Personne ne dit mot, comme abasourdi. Lucie tremble des pieds à la tête, mais apparaît aérienne. Comme si la lâcheté pouvait encore la surprendre, elle toise cette famille, cette sarabande d'ombres fuyantes qui savait. Ils se quittent sur cette pathétique attitude qu'ils ont toujours arborée comme seul étendard. Léonore et Lucie se sont aimées en s'écrivant des mots comme des ancres dans la nuit. Elles prennent congé l'une de l'autre, elles seules se reverront.
Loin de sa propre enfance, Lucie retourne chez elle dans le Sud où son fils devient un homme. La plupart du temps rien ne s'immisce dans ce temps suspendu au soleil, cependant aujourd'hui un homme se présente chez elle. Il possède une galerie de peintures et voudrait l'exposer. Dans quelles conditions a-t-il entendu parler de son travail, elle n'est connue que dans le Sud ? Son incompatibilité radieuse avec le monde ordinaire semble plaire dans la région. Sa peinture séduit les amoureux de lumières en traduisant outrageusement une force dans les éclats de couleurs. Elle pense a priori qu'il s'agit peut-être d'un de ces recruteurs de talents. Mais en le laissant parler, la réalité se décline plus troublante.
André la soixantaine finissante, exilé d'Oran depuis les années de guerre fratricide, lui annonce qu'il était un ami de son père qu'ils s'étaient connus au lycée puis perdus de vue pendant les événements. Cependant, ils s'étaient retrouvés et étaient restés en relation, l'un en Bretagne, l'autre dans le Limousin. Lucie et André installés au salon parlent des années de jeunesse d'Hervé. Il sort une boite de son sac, et montre les photos de ses tableaux que son père gardait. A côté des clichés de ses toiles elle découvre une pile entière de portraits la représentant petite fille, avec quelques mots griffonnés sur un bout de papier : ma fille à quatre ans, ma fille à 8 ans. Lucie se lève, elle essuie ses joues.
- André, que vous a-t-il raconté exactement ?
- Que vous étiez un trésor …
Lucie ferme les yeux un instant cherche un endroit serein pour voguer à nouveau.
- Vous voulez vraiment exposer mes toiles ?

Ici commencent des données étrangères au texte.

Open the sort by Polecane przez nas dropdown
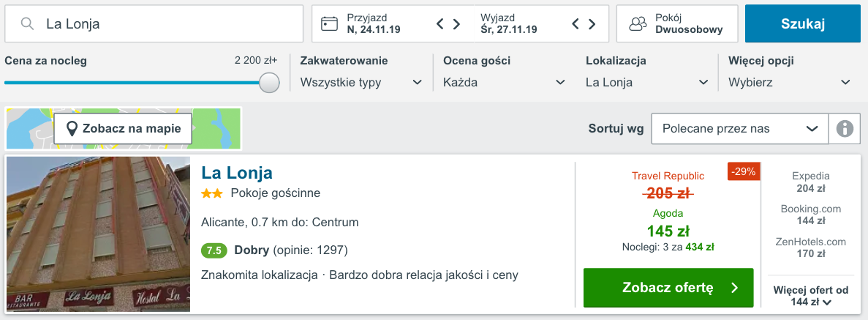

- Oui il m'avait contacté pour cela il savait que je m'intéressais à la peinture et peut-être à vos créations.
Lucie se dirige vers la porte.
- Je peux vous contacter dans quelques jours André ?
- Bien sûr j'anime aussi un atelier d'art thérapie dans les environs de Narbonne, je suis disponible surtout en fin de semaine. Il m'a recommandé de prendre du temps pour vous.
- Un peu tard non ?
- Nous en reparlerons si vous voulez Lucie.
Elle sourit poliment.
- Je vous laisse mes coordonnées.
Il lui tend une carte de visite et prend congé. Elle ferme la porte, et s'effondre sur le canapé. Elle n'ose toucher les photos d'ours en peluche qui dépassent de la pile encore rangée dans la vieille boite. Après avoir pleuré, elle regarde passer les nuages au ciel de son lit et s'endort épuisée, enroulée dans les draps.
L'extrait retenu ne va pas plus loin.